### WHAT YOU WILL DO:
Exactly the lines from the one containing "You are a GUI" through the end of the data, and nothing more, should be retyped; pictures stay out.

::::::

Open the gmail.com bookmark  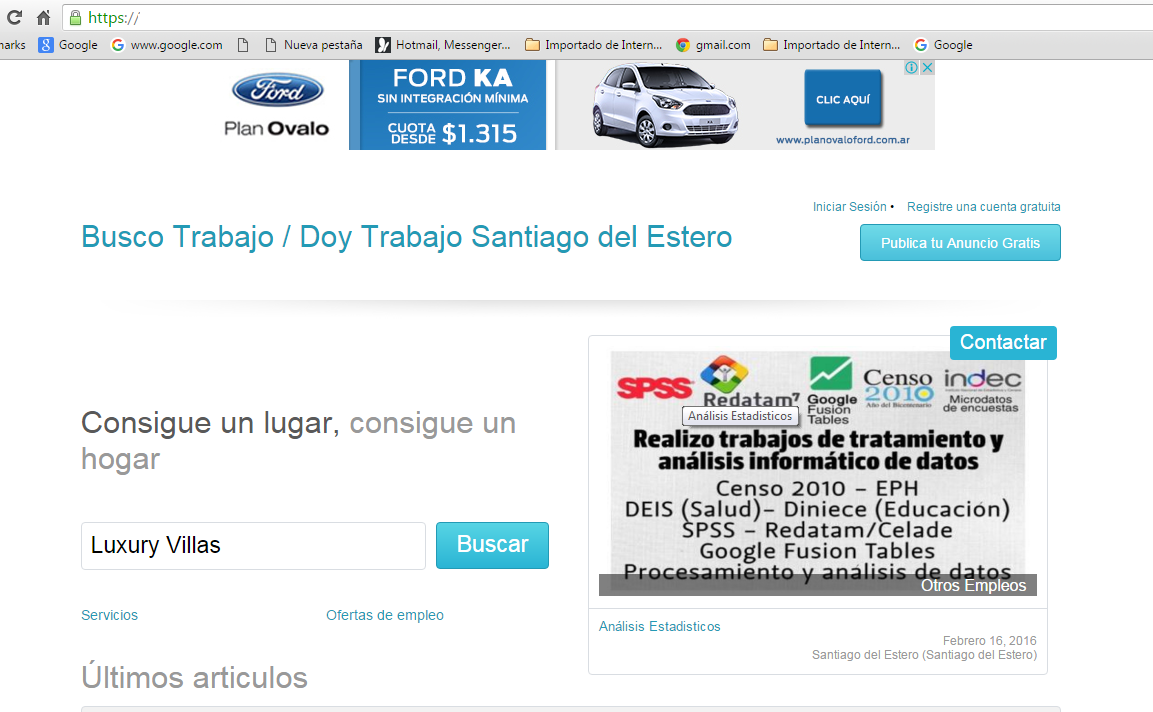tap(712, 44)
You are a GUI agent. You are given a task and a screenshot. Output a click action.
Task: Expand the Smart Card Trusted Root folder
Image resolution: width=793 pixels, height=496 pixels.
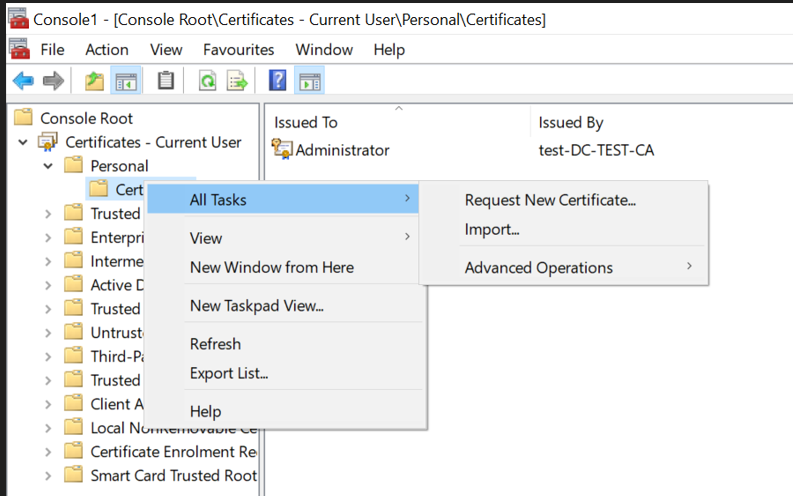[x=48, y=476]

::::::

### WRITTEN REPLY:
You are a GUI agent. You are given a task and a screenshot. Output a click action.
Task: Expand the Smart Card Trusted Root folder
Image resolution: width=793 pixels, height=496 pixels.
[x=48, y=476]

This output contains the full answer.